Cell motility is a central process involved in fundamental biological phenomena during embryonic development, wound healing, immune surveillance, and cancer spreading. Cell movement is complex and dynamic and requires the coordinated activity of cytoskeletal, membrane, adhesion and extracellular proteins. Cellular prion protein (PrP^C) has been implicated in distinct aspects of cell motility, including axonal growth, transendothelial migration, epithelial-mesenchymal transition, formation of lamellipodia, and tumor migration and invasion. The preferential location of PrP^C on cell membrane favors its function as a pivotal molecule in cell motile phenotype, being able to serve as a scaffold protein for extracellular matrix proteins, cell surface receptors, and cytoskeletal multiprotein complexes to modulate their activities in cellular movement. Evidence points to PrP^C mediating interactions of multiple key elements of cell motility at the intra- and extracellular levels, such as integrins and matrix proteins, also regulating cell adhesion molecule stability and cell adhesion cytoskeleton dynamics. Understanding the molecular mechanisms that govern cell motility is critical for tissue homeostasis, since uncontrolled cell movement results in pathological conditions such as developmental diseases and tumor dissemination. In this review, we discuss the relevant contribution of PrP^C in several aspects of cell motility, unveiling new insights into both PrP^C function and mechanism in a multifaceted manner either in physiological or pathological contexts.

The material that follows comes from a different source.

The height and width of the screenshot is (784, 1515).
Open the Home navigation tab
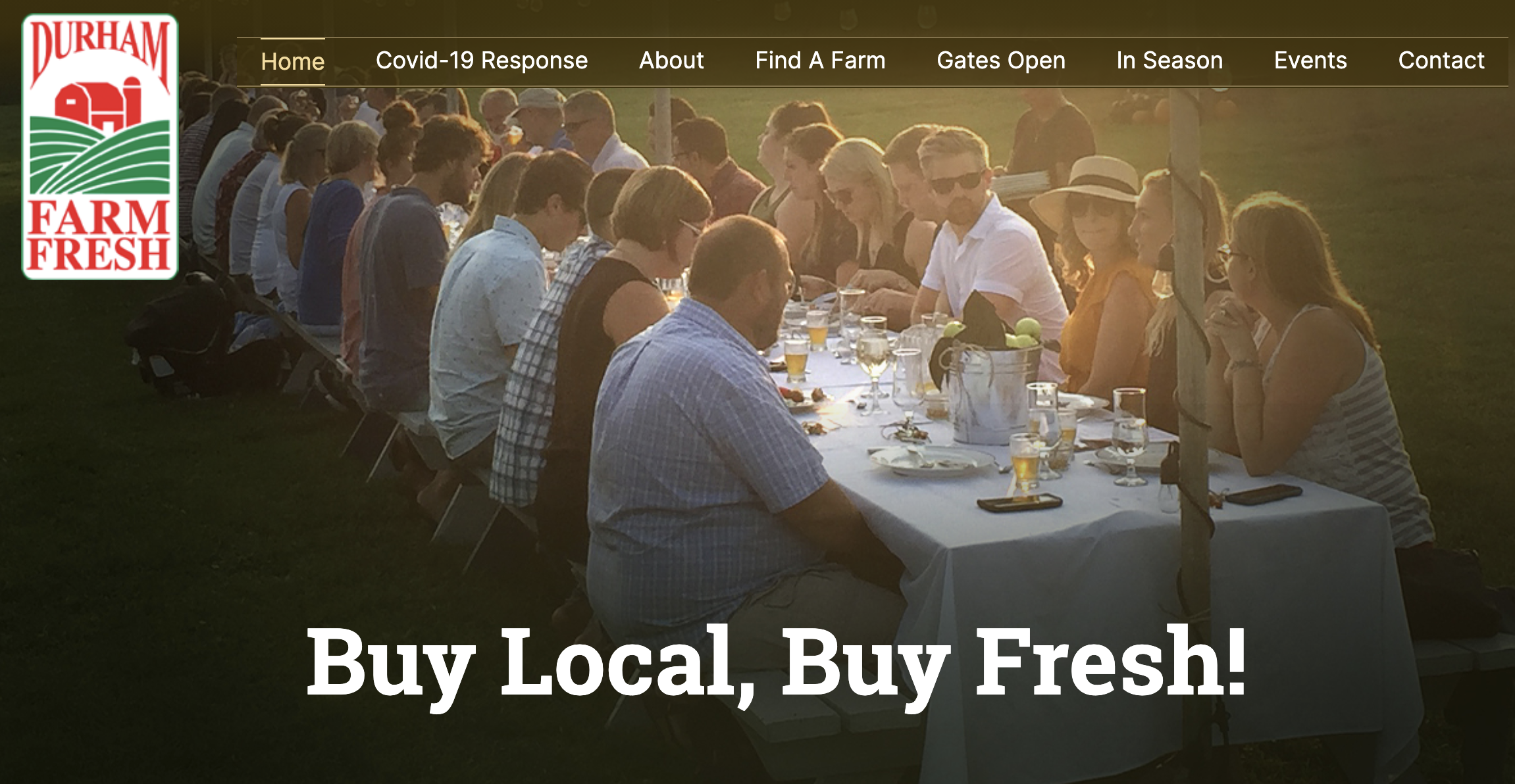tap(293, 61)
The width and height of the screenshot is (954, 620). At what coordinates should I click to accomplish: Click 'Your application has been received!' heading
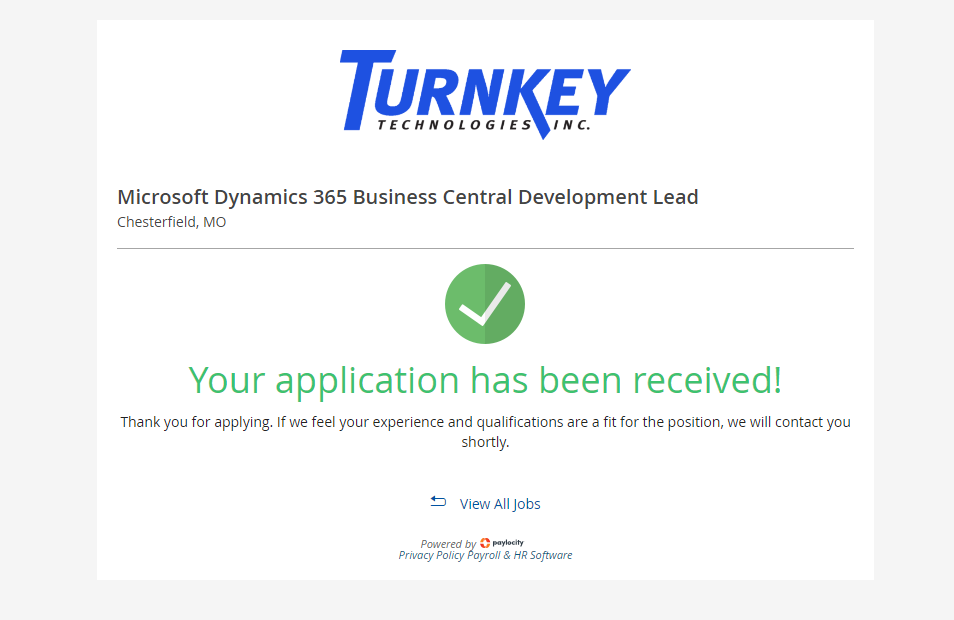point(485,380)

Keywords: adhesion; cell motility; invasiveness; metastasis; prion protein.

Figure 1

Cellular prion protein (PrP^C) participates in cell motility through interaction with several partners. PrP^C can promote the activation of Fyn in a caveolin-1-dependent manner, although the exact mechanism is unknown. Additionally, PrP^C can also modulate the activation of Scr. Since PrP^C is a glycophosphatidylinositol (GPI)-anchored protein and all the aforementioned proteins are cytosolic, it is postulated the existence of a transmembrane adaptor that acts as an intermediator. Both Fyn and Src are essential for the regulation of Ras homolog family member A (RhoA) activity. In turn, RhoA has a role in the actin polymerization and assembly of F-actin, as well as the formation of cell protrusions such as focal adhesions (FA) with the presence of focal adhesion kinase (FAK), a central regulator of FA. At the tip of FAs is observed an agglomeration of PrP^C, as well as integrins and, since PrP^C is known to interact with molecules from the extracellular matrix (ECM), it is postulated that both proteins have an important role in adhesion to the extracellular matrix during cell movement. Additionally, PrP^C is also known to modulate adhesiveness, being found at the tip of FA and co-localizing with key proteins in cell–cell adhesion domains such as occludin, claudin, PECAM and ZO-1. It is not yet clear if PrP^C can interact homophilically with other PrP^C molecules from the neighboring cells, although a co-localization is observed.

Figure 2

Role of PrP^C in neuronal plasticity. Upper panel: PrP^C seems to interact with neural cell adhesion molecule (NCAM), promoting the recruitment of Fyn to lipid rafts and stimulating neurite outgrowth. Additionally, PrP^C interaction with its well-known ligand, STI1, is able to modulate both Protein kinase A (PKA) and Mitogen-activated protein kinase (MAPK) pathways. The first one is shown to promote neuronal protection, while the second one promotes neuritogenesis. Lower panel: PrP^C activated through a ligand or through antibody-mediated crosslinking is able to cluster in reggie microdomains, promoting the activation of Fyn and MAPK. Both of those proteins have an important role in the polarized transport of N-cadherin to regions of growth cone elongation, where it associates with reggie. Additionally, Ca²⁺ intake is also important to the modulation of this process.